Cat Brushing

Jane Campbell
Grove Press ($26)

by J. Van

People rarely suspect that an older woman is capable of power, desire, and transgression, mistakenly believing her identity centers on the simple fact of her age. When perpetually reduced this way, how does a woman respond?

Jane Campbell’s Cat Brushing offers a possible answer. Instead of being relegated to the periphery of culture, the elder women characters in the story collection are rendered visible and vital, with longing made dire by its proximity to death. Isolation from themselves and others, even in company, is an undercurrent.

All thirteen stories remind the reader that pity is condescension. The women in Cat Brushing are superficially regarded or otherwise infantilized, while internally experiencing the depth they have always known: “As though with the advent of wrinkles and a certain uncertainty in their balance went an erasure of all thought, all significance, all hope, all ambition, all . . . passion.” We see that the young often oust the old under the guise of kindness, all while denying them basic recognition—maybe in an unconscious attempt to disassociate from death—and how this aversion can color attempts at connection.

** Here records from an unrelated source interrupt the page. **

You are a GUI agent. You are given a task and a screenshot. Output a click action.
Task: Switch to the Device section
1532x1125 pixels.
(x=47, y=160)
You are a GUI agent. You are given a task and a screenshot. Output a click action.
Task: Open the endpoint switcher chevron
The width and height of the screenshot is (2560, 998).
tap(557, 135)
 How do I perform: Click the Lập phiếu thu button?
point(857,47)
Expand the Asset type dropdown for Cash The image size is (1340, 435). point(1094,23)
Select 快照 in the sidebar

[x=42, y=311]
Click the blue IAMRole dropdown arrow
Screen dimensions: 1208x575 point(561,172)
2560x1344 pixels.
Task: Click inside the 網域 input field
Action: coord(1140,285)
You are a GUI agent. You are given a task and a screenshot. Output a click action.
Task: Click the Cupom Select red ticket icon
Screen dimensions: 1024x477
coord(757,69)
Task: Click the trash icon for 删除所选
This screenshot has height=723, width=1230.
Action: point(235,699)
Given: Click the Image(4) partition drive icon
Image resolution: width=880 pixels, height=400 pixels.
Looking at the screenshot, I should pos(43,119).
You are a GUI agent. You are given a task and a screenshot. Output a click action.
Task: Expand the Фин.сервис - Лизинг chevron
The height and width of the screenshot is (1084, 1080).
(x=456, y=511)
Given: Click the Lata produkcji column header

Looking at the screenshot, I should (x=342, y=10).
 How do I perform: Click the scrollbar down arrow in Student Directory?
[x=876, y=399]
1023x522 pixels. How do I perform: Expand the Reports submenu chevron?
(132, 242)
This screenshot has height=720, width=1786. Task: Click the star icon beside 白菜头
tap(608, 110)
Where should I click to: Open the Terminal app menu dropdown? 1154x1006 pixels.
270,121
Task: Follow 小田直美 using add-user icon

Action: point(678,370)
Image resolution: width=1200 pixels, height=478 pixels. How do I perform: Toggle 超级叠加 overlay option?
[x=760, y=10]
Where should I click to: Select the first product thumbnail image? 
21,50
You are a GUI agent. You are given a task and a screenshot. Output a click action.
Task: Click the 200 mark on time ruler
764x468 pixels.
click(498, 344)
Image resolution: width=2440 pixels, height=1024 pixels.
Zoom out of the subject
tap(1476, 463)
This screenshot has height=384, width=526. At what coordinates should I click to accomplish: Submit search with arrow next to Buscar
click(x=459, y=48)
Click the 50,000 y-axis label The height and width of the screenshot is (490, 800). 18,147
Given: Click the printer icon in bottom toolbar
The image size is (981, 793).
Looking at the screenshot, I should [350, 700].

Campbell also explores the murkiness or sharpness of memory. Her characters experience the way certain memories can crystallize with age, the mind’s selective retention, or the slipping away of memory into a kind of grasping that manifests as mysterious and sensory. Memory also figures in the characters’ feelings of grief: “The uselessness, the hopelessness, the blankness of the terrible nature of unyielding loss; and yet also the agonizingly indestructible hope, the raw bleeding anguish of perpetual longing.”

As the best literature does, these stories feed empathy, ask uneasy questions, and jilt the denial of mortality. Though reading about challenging topics isn’t always fun, it is immensely pleasurable to delve into the aliveness and subtle surprise of Campbell’s language and to live alongside the authenticity of her characters. And these stories go further by taking pleasure as their topic, confronting taboos of older women’s sexuality and treating eroticism as commonplace—though often accessed in unexpected ways, particularly when desire has been undiscovered or repressed.

There is beauty and desperation within the questions Cat Brushing poses (what does it look like to self-actualize at the end of one’s life? What does it mean to fail?), questions that directly confront the vulnerability of our shared humanity and what it looks like when life’s potential is thwarted. These stories do not grab hold of binary sentiments and are not seduced by the neatness of placing emotions in discreet packaging. Instead, they look carefully at the knots, the disquieting mess of resolution.